Original Author: Micah Zimmerman
Original Compilation: AididiaoJP, Foresight News
Coinbase is collaborating with Better Home & Finance to launch a Bitcoin-backed mortgage supported by Fannie Mae.
This partnership marks the gradual integration of digital assets into the traditional housing finance system. Coinbase and Better Home & Finance have jointly introduced a crypto mortgage backed by Fannie Mae, opening new pathways for the application of digital assets in the housing finance sector.
This innovative product allows eligible borrowers to use Bitcoin or USDC as collateral for down payments without selling their digital assets. This approach avoids potential capital gains taxes while enabling borrowers to maintain market exposure to their assets.
The mortgage is designed as a compliant loan product, with standards and protective mechanisms consistent with traditional Fannie Mae-backed loans. Better handles loan origination and servicing, while Coinbase provides custody and related infrastructure support for the mortgaged Bitcoin and other crypto assets.
This product aims to address a long-standing obstacle in the housing market: the upfront funds required for down payments.
According to Better's data, approximately 41% of American families are unable to purchase a home due to insufficient liquid funds, despite holding other forms of wealth.
Better CEO Vishal Garg stated: "For decades, the path to homeownership for Americans has been limited to selling assets, liquidating investments, or tapping into retirement savings. This collaboration will provide a new pathway for millions of Americans who hold digital assets."
According to the companies' press release, an estimated 52 million Americans have held digital assets, representing about 20% of the adult population.
This product allows borrowers to use crypto assets as collateral instead of cash, aiming to leverage their balance sheets to facilitate home purchases.
Bitcoin-Backed Mortgages
Unlike traditional crypto-backed loans, this product is designed to minimize volatility risks for borrowers. The loans do not require margin calls or additional collateral. Even if Bitcoin prices fall, borrowers won't need to add extra collateral, and mere market fluctuations won't trigger asset liquidation.
Collateral is only at risk of being liquidated if the borrower is at least 60 days delinquent on mortgage payments. This arrangement aligns with standard foreclosure processes in traditional housing finance.
Mortgages using crypto-backed structures are expected to have interest rates about 0.5 to 1.5 percentage points higher than standard 30-year mortgages, depending on the borrower. Coinbase believes this cost difference may be worthwhile for borrowers seeking to avoid liquidating assets.
Max Branzburg, Head of Consumer and Business Products at Coinbase, said: "Transforming digital wealth into home purchasing power is a milestone development. Token-backed mortgages are our first step in opening pathways to homeownership for the younger generation."
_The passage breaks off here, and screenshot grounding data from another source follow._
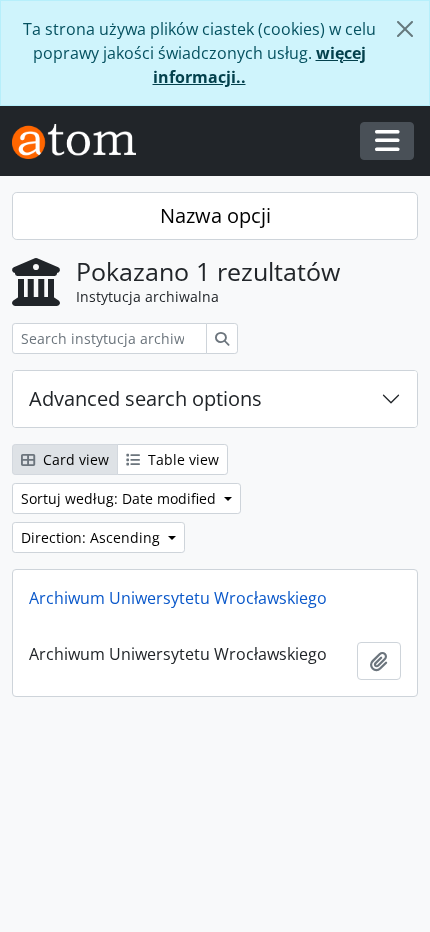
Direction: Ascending (92, 537)
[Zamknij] (405, 29)
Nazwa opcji (215, 215)
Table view (181, 459)
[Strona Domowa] (82, 141)
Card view (74, 459)
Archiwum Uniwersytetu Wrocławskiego (178, 598)
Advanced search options (145, 398)
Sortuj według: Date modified (120, 498)
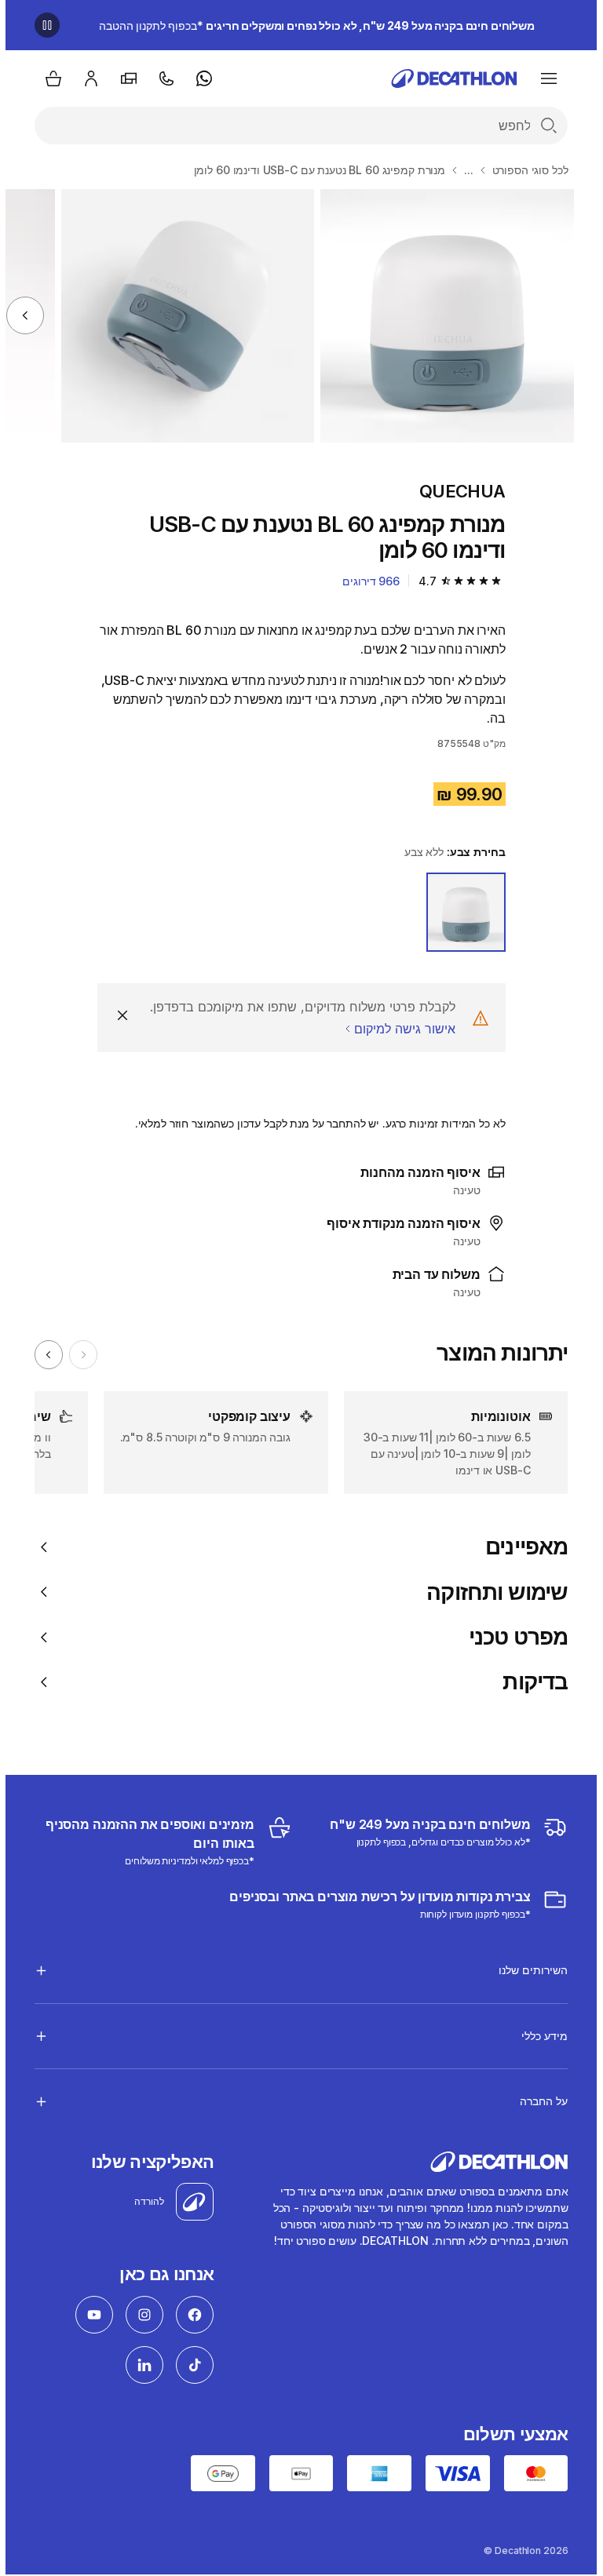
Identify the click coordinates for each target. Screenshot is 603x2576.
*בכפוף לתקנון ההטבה (311, 25)
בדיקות (529, 1682)
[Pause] (41, 25)
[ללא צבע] (460, 912)
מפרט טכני (513, 1637)
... (463, 170)
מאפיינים (521, 1547)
This product reflects changing wealth-holding patterns, particularly among younger Americans. Coinbase data shows that 45% of young investors hold crypto assets, compared to just 18% among older demographics, indicating that digital assets are becoming a primary store of value for the new generation.
Meanwhile, housing affordability continues to deteriorate. Home price increases have outpaced income growth, leaving many potential buyers in an "asset-rich, cash-poor" predicament. Token-backed mortgages attempt to bridge this gap by treating crypto assets as usable collateral rather than speculative investments.
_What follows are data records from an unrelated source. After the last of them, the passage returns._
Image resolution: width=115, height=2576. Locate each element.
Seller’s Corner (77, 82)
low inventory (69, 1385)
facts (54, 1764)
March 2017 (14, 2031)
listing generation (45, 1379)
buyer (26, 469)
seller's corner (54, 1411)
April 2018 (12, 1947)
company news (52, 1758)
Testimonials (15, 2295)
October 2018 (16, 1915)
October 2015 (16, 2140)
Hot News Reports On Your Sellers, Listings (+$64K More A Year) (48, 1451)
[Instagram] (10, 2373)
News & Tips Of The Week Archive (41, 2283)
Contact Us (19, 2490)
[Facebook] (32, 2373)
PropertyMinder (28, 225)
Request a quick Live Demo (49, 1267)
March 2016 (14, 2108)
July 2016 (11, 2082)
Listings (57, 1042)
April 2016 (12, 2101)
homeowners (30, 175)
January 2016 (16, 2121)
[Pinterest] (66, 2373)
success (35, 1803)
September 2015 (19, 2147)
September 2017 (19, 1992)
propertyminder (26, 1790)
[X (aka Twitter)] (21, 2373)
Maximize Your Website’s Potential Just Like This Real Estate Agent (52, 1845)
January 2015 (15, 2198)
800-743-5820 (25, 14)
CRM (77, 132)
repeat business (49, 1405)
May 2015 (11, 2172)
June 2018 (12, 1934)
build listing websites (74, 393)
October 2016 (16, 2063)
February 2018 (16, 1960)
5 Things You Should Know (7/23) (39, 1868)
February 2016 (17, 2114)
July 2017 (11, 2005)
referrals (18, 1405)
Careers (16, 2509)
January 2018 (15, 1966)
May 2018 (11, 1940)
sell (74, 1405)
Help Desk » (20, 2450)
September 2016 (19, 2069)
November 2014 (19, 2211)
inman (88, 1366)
Better has previously explored alternative collateral models. In 2023, the company allowed some Amazon employees to use their stock holdings as down payment collateral. Company executives stated that incorporating Bitcoin and crypto assets would significantly expand loan demand. Garg estimated that if the company had launched such a product earlier, it might have avoided up to $40 billion in lost loan origination.
The product structure also introduces new features unique to digital assets. Borrowers mortgaging USDC can continue earning yields from their holdings, which can help offset some mortgage costs. Additionally, Coinbase's custody model allows users to mortgage only specific portions of their portfolio without locking up all assets.
The companies stated that they plan to gradually expand the types of eligible collateral, potentially including tokenized stocks, fixed-income products, and real estate assets.
Although crypto-backed mortgages have existed in limited wealth management channels, Fannie Mae's involvement signals a move toward broader adoption. As a government-sponsored enterprise, Fannie Mae sets standards for a significant portion of the U.S. mortgage market.
By combining Bitcoin collateral with compliant loan structures, the collaboration between Coinbase and Better positions digital assets as part of mainstream financial infrastructure rather than a separate, parallel system.
Coinbase describes this product as "as American as apple pie," calling it an evolution of housing financing rather than a departure from traditional models.